Mania Grade: C+
Maniac Grade: C
Reviewed Format: Theatrical Release
Rated: R
Stars: Steven Pasquale, Reiko Aylesworth, John Ortiz, Johnny Lewis
Writer: Shane Salerno, based on characters created by Dan O'Bannon & Ronald Shusett and Jim Thomas and John Thomas
Directors: Colin Strause & Greg Strause
Distributor: Twentieth Century Fox
Maniac Grade: C
Reviewed Format: Theatrical Release
Rated: R
Stars: Steven Pasquale, Reiko Aylesworth, John Ortiz, Johnny Lewis
Writer: Shane Salerno, based on characters created by Dan O'Bannon & Ronald Shusett and Jim Thomas and John Thomas
Directors: Colin Strause & Greg Strause
Distributor: Twentieth Century Fox
ALIENS VS. PREDATOR: REQUIEM
By: Rachel ReitsleffDate: Wednesday, December 26, 2007
After Aliens in all three gestation forms run amok on a Predator ship (presumably the same one from the end of Alien Vs. Predator), the whole caboodle crashes to Earth outside a small town in Colorado. A lone Predator is sent to deal with the infestation. Meanwhile, meet the townies, who include a just-released convict coming home (Steven Pasquale), the convict’s teenaged brother (Johnny Lewis), the high-school jerks tormenting said brother, a combat veteran (Reiko Aylesworth) returning to her husband and little daughter and a diligent sheriff (John Ortiz) hard-pressed to deal with the growing carnage in the area.
There are glimmers of a really exciting movie within Aliens Vs. Predator: Requiem. When the title creatures face off against each other in those moments where we can see what’s happening, or when we see Aliens swarming up the sides of a power plant and a hospital, it’s cool.
Unfortunately, whether due to understandable but not-well-executed aesthetic loyalty to the visual darkness of the original Alien and Aliens or shortcomings in the final results that had the filmmakers not wanting to give us too close a look, it’s often very hard to see what’s going on when the Predator takes on the Aliens, especially in confrontations between the weapons-toting big bad E.T. and the very big Alien that was gestated within a Predator (this isn’t a spoiler, as we’re shown this has happened in the first frame of the film). We can just enough to recognize that the Alien-Predator has Predator-type dreadlocks and enough time to think, hey, the dreads are part of the armor, not the Predator itself. What’s the deal here – is the armor biological or did somebody not think this through? The Amalgamated Dynamics Inc. creature effects team, headed up by Alec Gillis and Tom Woodruff Jr. (it’s Woodruff in the Alien suit), does terrific work here and in the past, so this isn’t a slam at the creature’s appearance, just the logic of this detail.
This is not the only plot question we’ve got.
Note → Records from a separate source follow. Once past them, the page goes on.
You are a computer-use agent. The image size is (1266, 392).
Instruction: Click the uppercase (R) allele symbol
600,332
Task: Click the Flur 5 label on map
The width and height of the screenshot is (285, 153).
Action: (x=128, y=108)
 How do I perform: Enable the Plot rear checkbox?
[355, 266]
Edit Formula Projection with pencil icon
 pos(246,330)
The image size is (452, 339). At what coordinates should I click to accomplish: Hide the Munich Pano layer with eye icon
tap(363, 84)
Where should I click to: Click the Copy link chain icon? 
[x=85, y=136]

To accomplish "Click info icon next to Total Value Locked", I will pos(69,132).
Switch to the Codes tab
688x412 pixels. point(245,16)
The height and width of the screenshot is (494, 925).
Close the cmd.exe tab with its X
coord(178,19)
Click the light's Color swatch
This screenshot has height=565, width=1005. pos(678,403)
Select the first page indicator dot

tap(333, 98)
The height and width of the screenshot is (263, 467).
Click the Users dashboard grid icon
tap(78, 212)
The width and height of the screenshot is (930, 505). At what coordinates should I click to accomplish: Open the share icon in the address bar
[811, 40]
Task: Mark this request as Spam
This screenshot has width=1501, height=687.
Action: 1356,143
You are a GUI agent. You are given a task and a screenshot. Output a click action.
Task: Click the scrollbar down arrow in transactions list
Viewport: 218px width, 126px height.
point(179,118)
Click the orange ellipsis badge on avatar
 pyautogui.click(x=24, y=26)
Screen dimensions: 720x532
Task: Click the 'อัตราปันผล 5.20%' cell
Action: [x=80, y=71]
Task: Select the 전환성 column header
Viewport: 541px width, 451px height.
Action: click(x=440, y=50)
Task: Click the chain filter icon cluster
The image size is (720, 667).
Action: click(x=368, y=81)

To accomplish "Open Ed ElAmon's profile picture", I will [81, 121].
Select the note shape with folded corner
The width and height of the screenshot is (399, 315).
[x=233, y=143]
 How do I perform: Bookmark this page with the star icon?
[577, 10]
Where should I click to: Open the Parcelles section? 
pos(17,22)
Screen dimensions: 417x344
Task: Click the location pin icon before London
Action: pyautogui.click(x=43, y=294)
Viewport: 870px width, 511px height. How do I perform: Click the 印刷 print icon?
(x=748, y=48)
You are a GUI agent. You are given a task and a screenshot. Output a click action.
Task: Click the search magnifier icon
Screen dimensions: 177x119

For starters, why, if the Predators insist on hauling Aliens around the galaxy, even with the catastrophic incidents we’ve seen in this film and its predecessor, don’t they send in more than one Predator to cap the latest Earth infestation. Unless of course they don’t care, in which case, why are they bothering at all? Why give our hero an ex-con background if it’s never going to play into the story? Why have a subplot about high school bullying, depicted so perfunctorily that it would be annoying even in a routine slasher movie, with actors who all look too old for the grade?
There are also inconsistencies with the Aliens’ acidic blood, which can sometimes take a man’s arm off and sometimes squirt all over someone’s face with no evident effect.
Even these issues wouldn’t matter so much, except that Aliens Vs. Predator: Requiem is never actually scary, unless one is frightened by gore. The blood and guts are plentiful and impressive, but it’s hard to muster feeling for most of the characters and nothing ever jumps out in a way that startles.
It is simple monster movie fun to see Aliens and a Predator grapping with each other in the somewhat incongruous environs of a U.S. small town – indeed, the incongruity is perhaps the most entertaining part. It’s just a shame that what’s built up around this core doesn’t work better.